## EXERCISE PROMPT
Begin at the line with "You are a computer-use" and output every line through the end of the records, exactly as given. Omit pictures.

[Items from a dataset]
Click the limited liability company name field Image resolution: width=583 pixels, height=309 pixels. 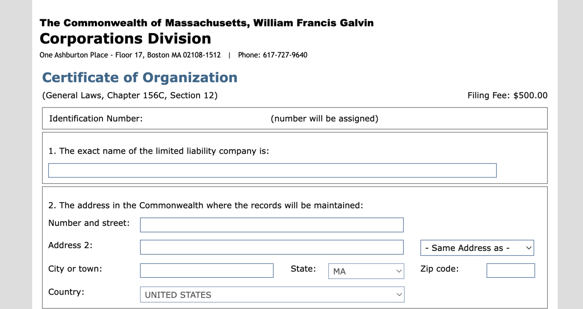(x=272, y=170)
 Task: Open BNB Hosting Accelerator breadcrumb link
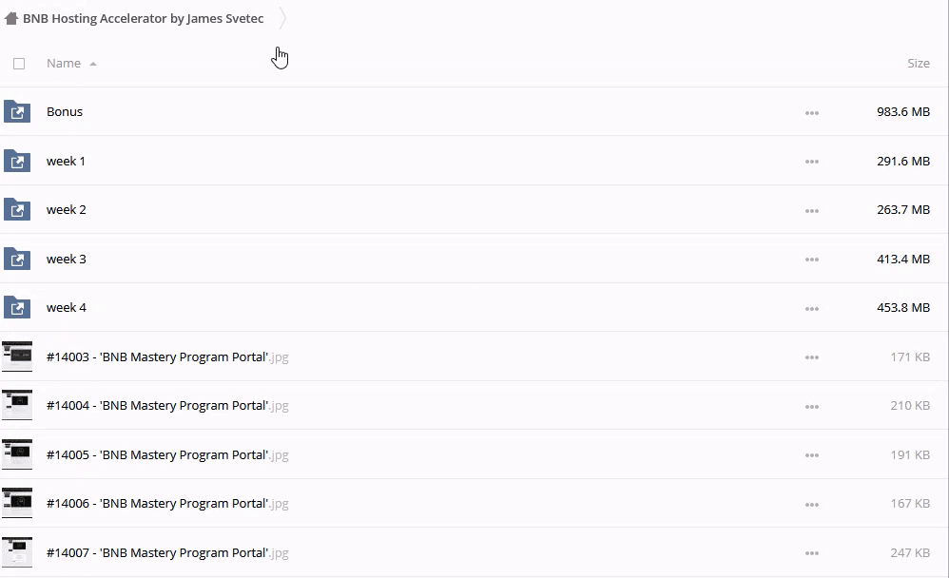pyautogui.click(x=143, y=19)
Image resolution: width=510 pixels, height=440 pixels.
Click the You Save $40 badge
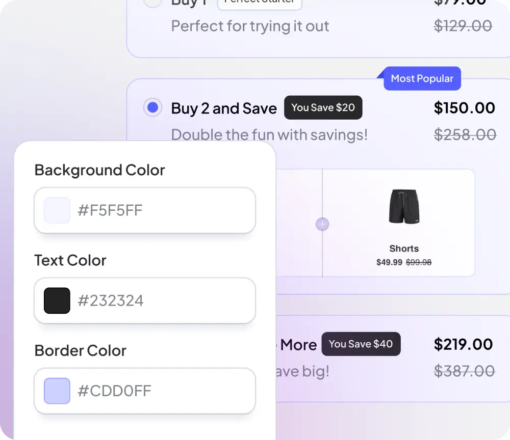click(361, 344)
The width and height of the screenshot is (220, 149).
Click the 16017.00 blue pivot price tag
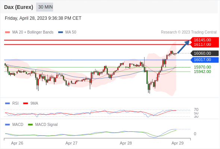(x=205, y=60)
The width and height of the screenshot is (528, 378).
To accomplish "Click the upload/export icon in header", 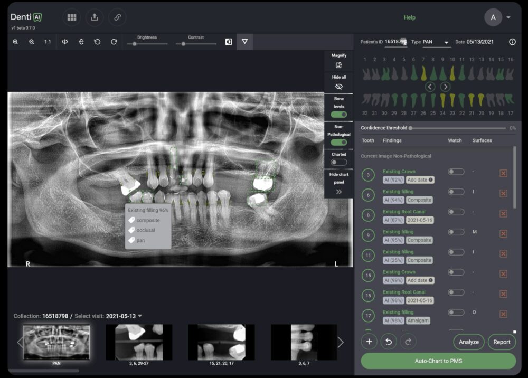I will (95, 17).
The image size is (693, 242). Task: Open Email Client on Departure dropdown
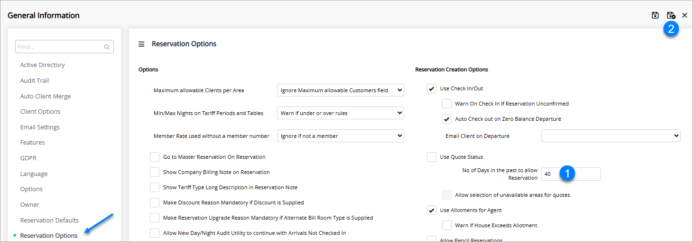(x=610, y=136)
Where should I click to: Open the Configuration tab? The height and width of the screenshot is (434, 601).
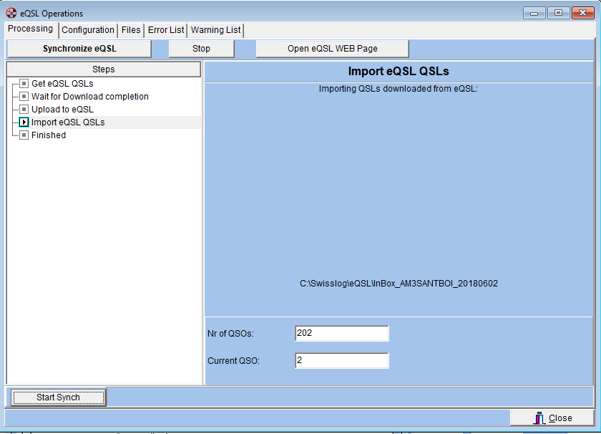(87, 30)
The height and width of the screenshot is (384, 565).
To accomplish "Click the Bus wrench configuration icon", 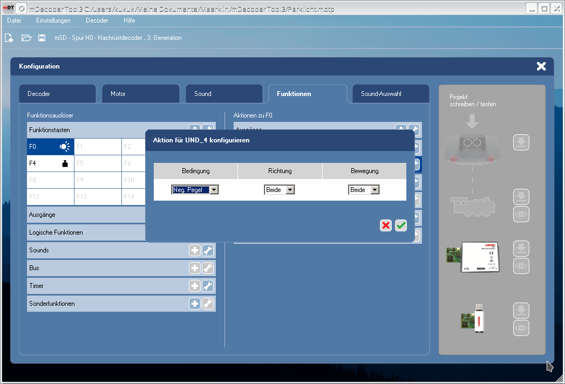I will click(x=208, y=268).
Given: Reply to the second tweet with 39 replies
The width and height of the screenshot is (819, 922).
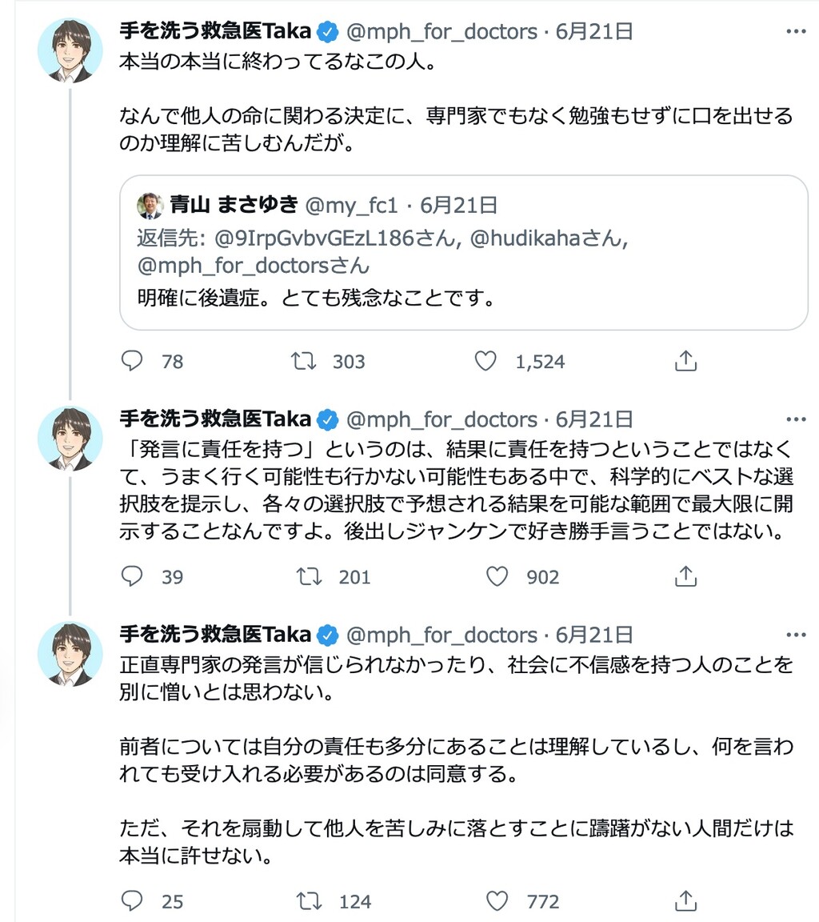Looking at the screenshot, I should [x=132, y=576].
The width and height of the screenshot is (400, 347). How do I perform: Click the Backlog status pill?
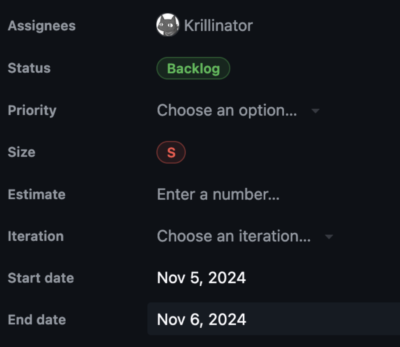tap(193, 68)
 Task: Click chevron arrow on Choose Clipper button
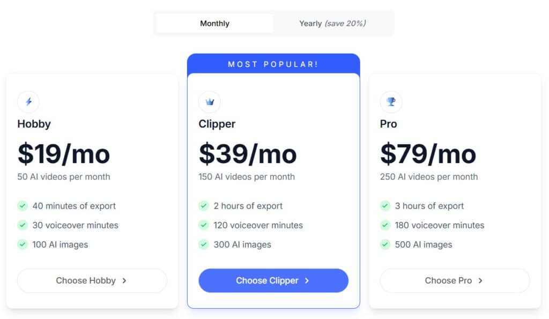pos(307,280)
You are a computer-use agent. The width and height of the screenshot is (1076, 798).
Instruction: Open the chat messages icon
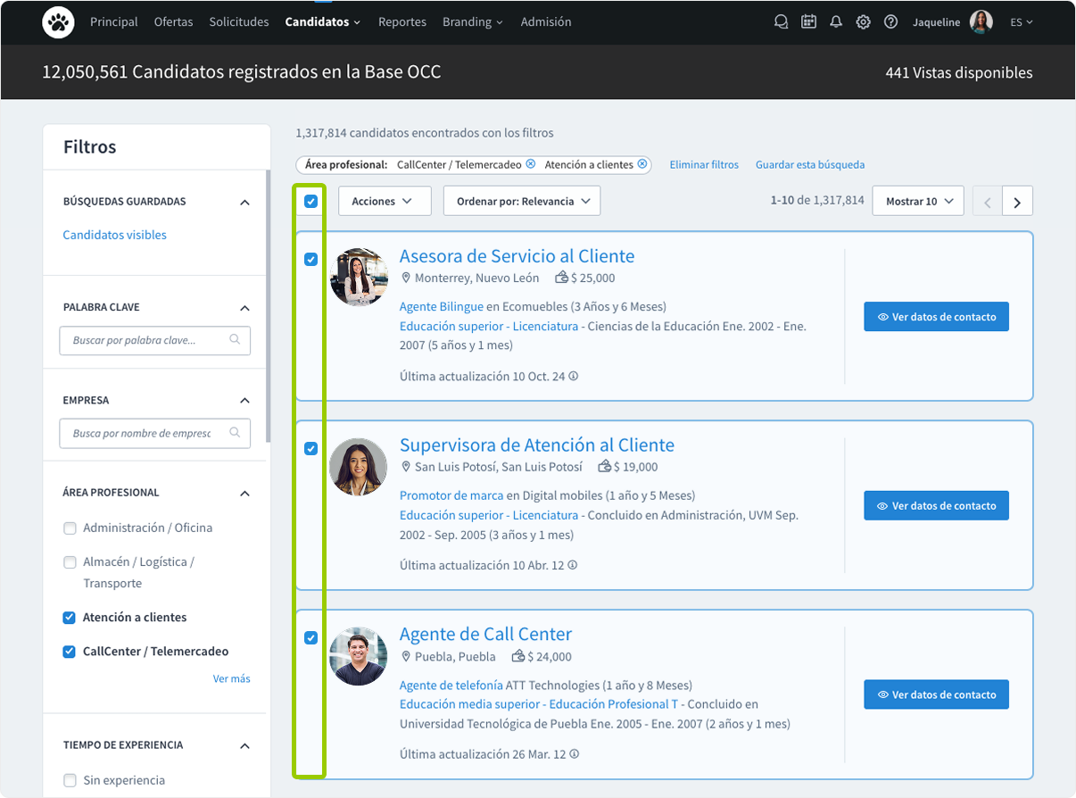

## REPLY
You are a computer-use agent. The width and height of the screenshot is (1076, 798).
Instruction: Open the chat messages icon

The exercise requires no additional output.